This website covers knowledge management, personal effectiveness, theory of constraints, amongst other topics. Opinions expressed here are strictly those of the owner, Jack Vinson, and those of the commenters.

Bring it to me: Watson, ActiveWords

I mentioned a few weeks ago that Intellext are making their search-in-the-background tool, Watson, available for free.  I used it for a while last year, and I just tested it again as I wrote that long post on the collection of PIM articles in CACM

Watson watches what I'm writing (in Word, PowerPoint, Outlook) or reading (Firefox, Internet Explorer, Outlook email) and brings back related info from the web, news sources, blogs, my desktop search, and even from shopping sites.  The free version is not configurable, but it seems to cover a wide array of freely-available search sources.  It also presents one context-related advertisement at the top of the results that doesn't seem to get in the way of my using the tool.

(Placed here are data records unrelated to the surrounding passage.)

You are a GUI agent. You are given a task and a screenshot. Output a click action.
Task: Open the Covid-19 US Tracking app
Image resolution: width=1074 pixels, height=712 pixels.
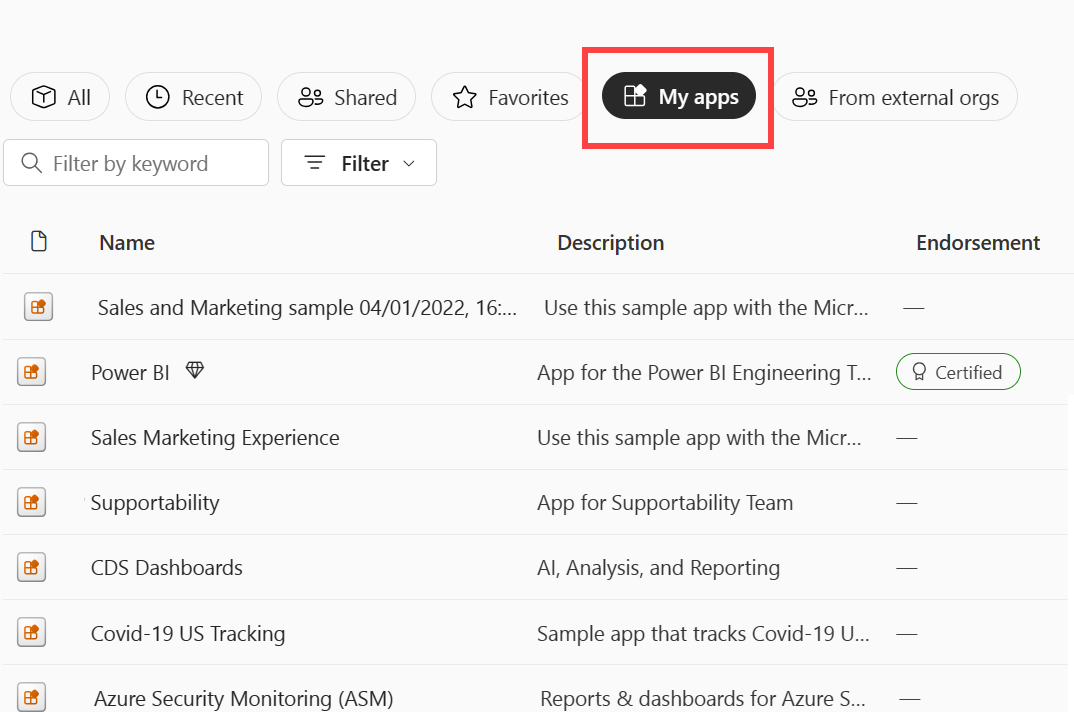(x=186, y=632)
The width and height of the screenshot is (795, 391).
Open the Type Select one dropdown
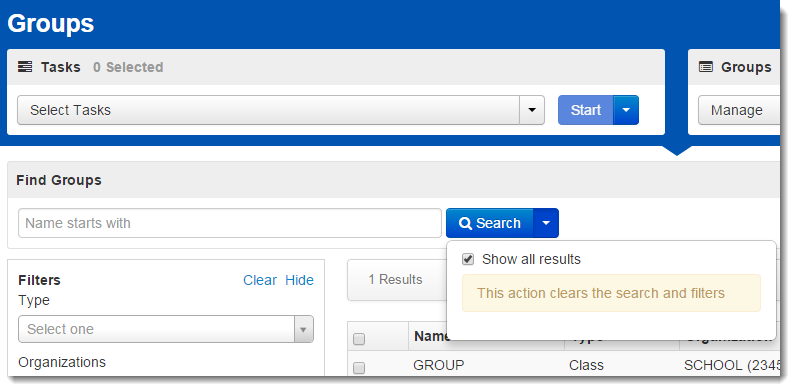click(x=166, y=329)
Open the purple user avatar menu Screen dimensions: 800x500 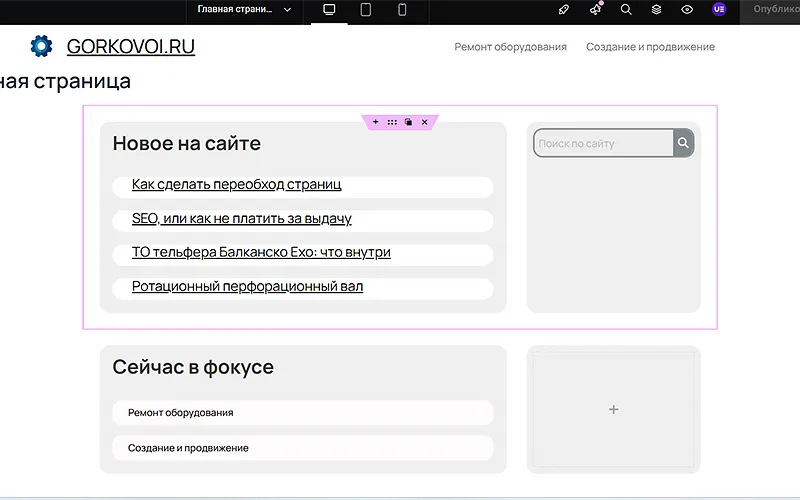pos(719,9)
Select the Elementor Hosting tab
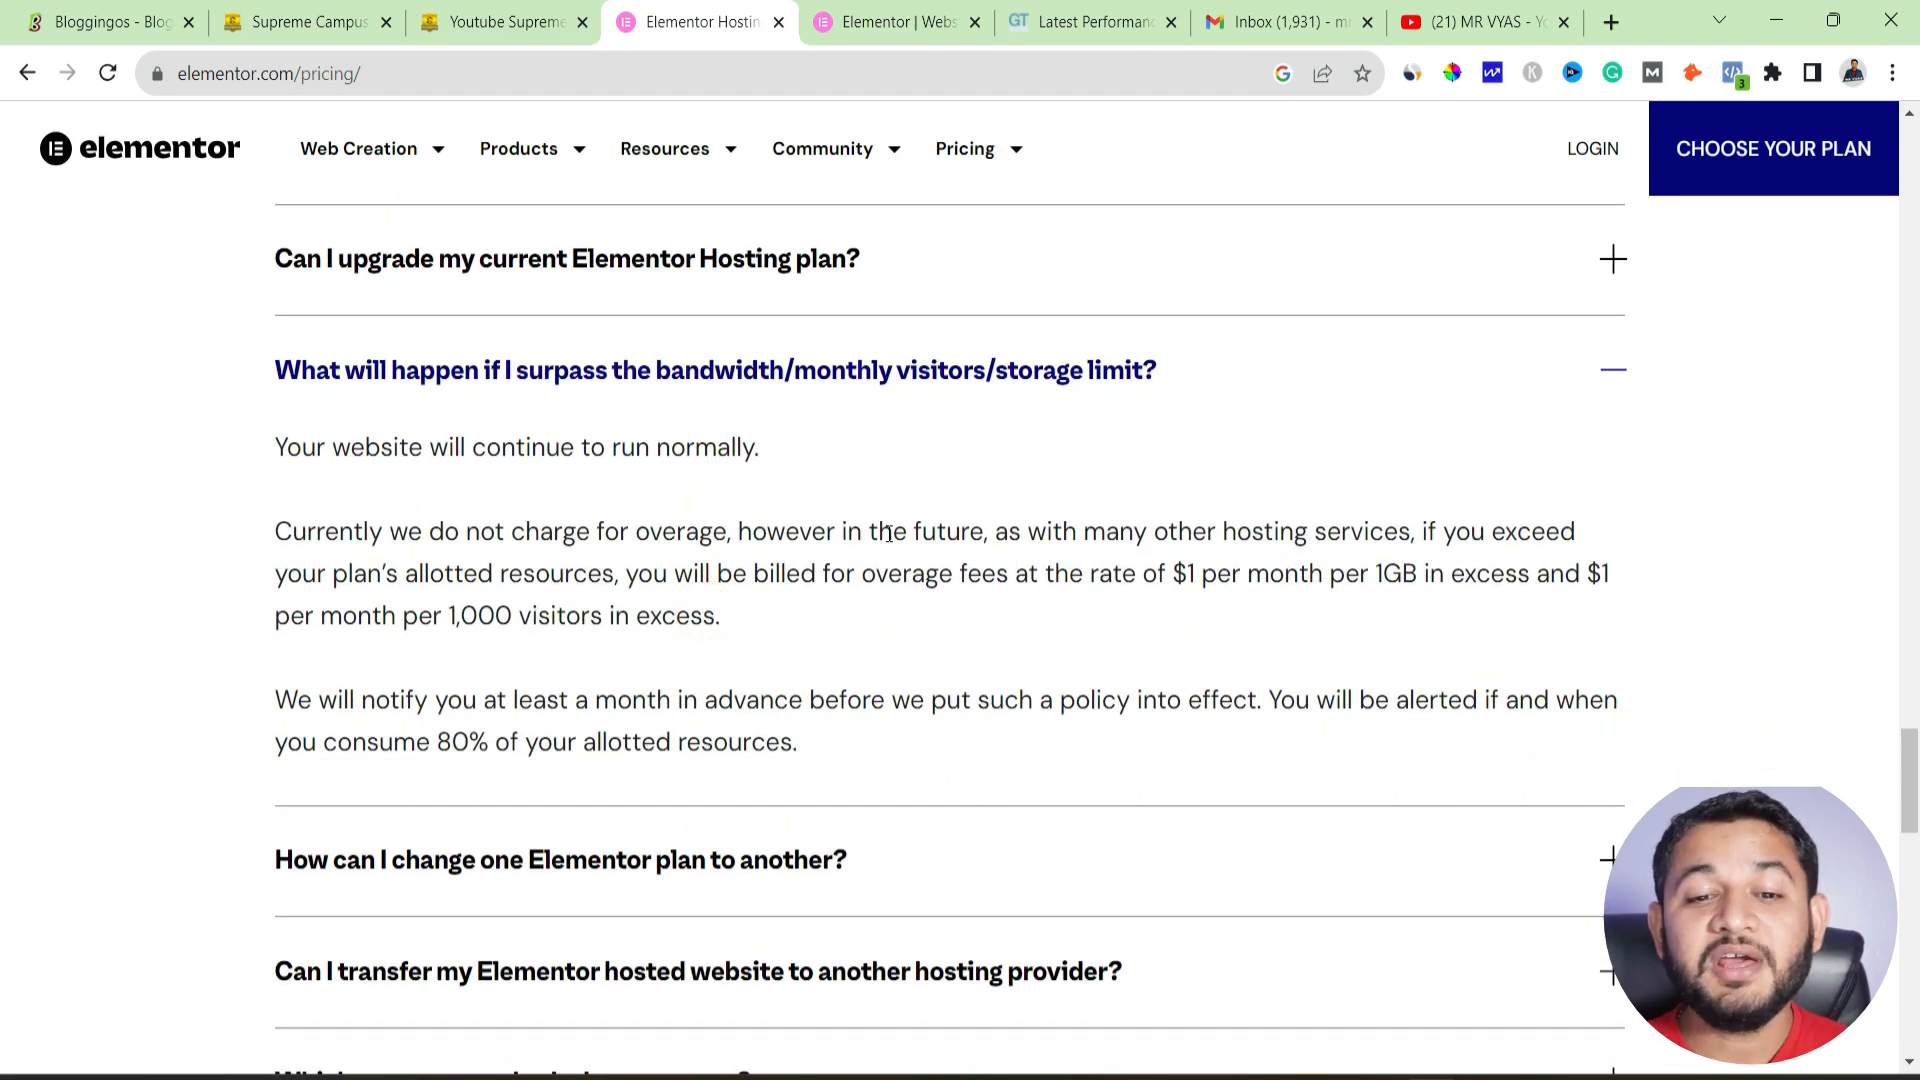This screenshot has height=1080, width=1920. [700, 22]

The goal for a tool like this is to find useful things for me as I write and read - content that I might not otherwise think to look for or even know about.  It seems to carry out the finding task quite well.  As I added more and more to my writing, the results kept getting refined.  And as I focused on different parts of the article, Watson found materials that were related to the current focus.  I was also surprised at how well it interpreted text I was viewing in email or in my browser and returned related results.  I noticed in the desktop search results that Watson brought back a copy of the email I was viewing, so at least I know desktop search is indexing, and Watson is creating the correct search. 

I think it will take some getting used to the way Watson works in my mode of doing things.  Even with Watson as a side bar, I have to actively peruse what it has found for me.  That's obvious, but I think I was expecting it to come back with something very specific to what I was writing and thinking about.  When that didn't happen, I fell back to do my own specific searches.  But, rather than switching to the browser and firing off a search, I found it easier to use my other "hidden search" tool, ActiveWords.

ActiveWords has a "Knowledge Access" add-in application that will fire off a search for any term that isn't already defined in my WordBase.  This lets me select text in any application and hit the hot key (F8).  That was a great resource for finding websites of the authors.  I use this all the time as my primary link to a web search.  And if I visit a website (or local document) frequently, I can have ActiveWords let me know at which point I can create a word that goes directly to that resource.  Now only if it could tell me about frequent Knowledge Access searches that I do.